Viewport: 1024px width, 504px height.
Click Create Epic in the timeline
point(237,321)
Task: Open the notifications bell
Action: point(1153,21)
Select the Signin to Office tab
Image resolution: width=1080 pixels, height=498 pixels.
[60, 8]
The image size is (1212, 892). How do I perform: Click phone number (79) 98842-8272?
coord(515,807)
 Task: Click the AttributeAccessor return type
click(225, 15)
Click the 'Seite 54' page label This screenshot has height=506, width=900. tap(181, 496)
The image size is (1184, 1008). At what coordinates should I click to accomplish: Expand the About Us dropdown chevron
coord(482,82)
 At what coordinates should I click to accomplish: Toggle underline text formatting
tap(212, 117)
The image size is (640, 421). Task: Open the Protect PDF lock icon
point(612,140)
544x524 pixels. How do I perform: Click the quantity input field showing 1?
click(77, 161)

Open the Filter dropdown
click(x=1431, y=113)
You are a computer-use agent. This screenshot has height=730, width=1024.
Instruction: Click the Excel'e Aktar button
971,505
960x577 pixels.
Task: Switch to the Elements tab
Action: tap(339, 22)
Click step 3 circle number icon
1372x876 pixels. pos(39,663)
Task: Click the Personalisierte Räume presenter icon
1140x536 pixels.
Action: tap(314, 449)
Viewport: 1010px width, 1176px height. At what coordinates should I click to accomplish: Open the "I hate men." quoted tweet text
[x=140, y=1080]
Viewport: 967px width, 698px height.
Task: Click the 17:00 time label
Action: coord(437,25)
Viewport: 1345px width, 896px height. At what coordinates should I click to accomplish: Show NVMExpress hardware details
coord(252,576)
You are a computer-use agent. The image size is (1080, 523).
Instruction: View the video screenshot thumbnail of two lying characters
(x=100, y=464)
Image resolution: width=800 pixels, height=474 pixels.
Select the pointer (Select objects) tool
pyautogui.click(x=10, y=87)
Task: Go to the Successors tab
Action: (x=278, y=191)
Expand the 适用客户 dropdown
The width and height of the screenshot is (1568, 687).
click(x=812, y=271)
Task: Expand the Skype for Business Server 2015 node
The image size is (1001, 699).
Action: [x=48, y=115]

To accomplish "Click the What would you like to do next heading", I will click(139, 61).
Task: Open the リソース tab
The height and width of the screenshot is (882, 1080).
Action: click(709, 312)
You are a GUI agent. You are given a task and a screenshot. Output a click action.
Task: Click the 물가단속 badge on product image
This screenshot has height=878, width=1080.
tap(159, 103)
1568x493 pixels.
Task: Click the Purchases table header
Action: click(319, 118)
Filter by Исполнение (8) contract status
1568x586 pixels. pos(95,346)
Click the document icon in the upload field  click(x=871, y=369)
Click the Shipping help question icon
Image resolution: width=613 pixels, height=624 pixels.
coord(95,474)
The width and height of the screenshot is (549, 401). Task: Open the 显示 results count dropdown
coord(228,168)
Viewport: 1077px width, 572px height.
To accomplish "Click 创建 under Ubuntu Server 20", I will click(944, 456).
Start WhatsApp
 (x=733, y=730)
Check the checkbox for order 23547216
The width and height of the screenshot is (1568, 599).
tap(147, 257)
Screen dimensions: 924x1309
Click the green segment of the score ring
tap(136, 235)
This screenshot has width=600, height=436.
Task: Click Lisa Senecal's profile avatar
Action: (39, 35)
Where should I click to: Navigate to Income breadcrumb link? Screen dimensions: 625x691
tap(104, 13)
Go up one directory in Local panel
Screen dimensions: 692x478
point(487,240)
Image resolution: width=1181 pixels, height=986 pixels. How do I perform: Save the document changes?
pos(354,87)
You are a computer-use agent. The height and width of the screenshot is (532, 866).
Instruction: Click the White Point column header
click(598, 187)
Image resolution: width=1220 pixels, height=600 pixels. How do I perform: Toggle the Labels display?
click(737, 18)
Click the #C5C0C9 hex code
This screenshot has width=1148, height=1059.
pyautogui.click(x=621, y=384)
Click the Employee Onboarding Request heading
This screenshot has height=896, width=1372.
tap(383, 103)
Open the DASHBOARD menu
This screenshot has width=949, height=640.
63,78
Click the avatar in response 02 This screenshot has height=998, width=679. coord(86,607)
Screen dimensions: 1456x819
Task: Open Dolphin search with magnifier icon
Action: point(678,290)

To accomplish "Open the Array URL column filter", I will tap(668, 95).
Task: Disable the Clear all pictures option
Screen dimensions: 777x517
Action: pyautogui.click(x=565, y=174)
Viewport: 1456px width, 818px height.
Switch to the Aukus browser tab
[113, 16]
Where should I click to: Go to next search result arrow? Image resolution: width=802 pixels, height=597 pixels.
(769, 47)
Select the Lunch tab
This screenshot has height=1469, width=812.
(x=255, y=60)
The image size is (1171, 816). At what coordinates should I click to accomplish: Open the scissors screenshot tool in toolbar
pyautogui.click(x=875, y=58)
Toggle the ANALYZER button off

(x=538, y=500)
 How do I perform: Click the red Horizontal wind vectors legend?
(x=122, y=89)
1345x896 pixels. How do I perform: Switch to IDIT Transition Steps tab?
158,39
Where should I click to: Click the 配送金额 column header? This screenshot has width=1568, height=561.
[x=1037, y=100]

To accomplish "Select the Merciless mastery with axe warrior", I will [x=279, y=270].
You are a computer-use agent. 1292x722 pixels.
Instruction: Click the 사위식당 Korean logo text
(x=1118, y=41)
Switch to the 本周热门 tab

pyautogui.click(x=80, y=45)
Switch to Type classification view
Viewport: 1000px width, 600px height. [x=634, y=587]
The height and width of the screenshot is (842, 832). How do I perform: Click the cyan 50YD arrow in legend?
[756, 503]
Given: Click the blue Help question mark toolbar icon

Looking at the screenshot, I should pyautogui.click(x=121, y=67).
********************
* [Aim of the exercise]: Copy out the records above exactly, starting at the line that contains "The width and height of the screenshot is (549, 401)." and ending at the line that contains "click(598, 187)", with both of those lines included.

* [Task result]:
The width and height of the screenshot is (549, 401). Task: Open the 显示 results count dropdown
coord(228,168)
Viewport: 1077px width, 572px height.
To accomplish "Click 创建 under Ubuntu Server 20", I will click(944, 456).
Start WhatsApp
 (x=733, y=730)
Check the checkbox for order 23547216
The width and height of the screenshot is (1568, 599).
tap(147, 257)
Screen dimensions: 924x1309
Click the green segment of the score ring
tap(136, 235)
This screenshot has width=600, height=436.
Task: Click Lisa Senecal's profile avatar
Action: (39, 35)
Where should I click to: Navigate to Income breadcrumb link? Screen dimensions: 625x691
tap(104, 13)
Go up one directory in Local panel
Screen dimensions: 692x478
point(487,240)
Image resolution: width=1181 pixels, height=986 pixels. How do I perform: Save the document changes?
pos(354,87)
You are a computer-use agent. The height and width of the screenshot is (532, 866).
Instruction: Click the White Point column header
click(598, 187)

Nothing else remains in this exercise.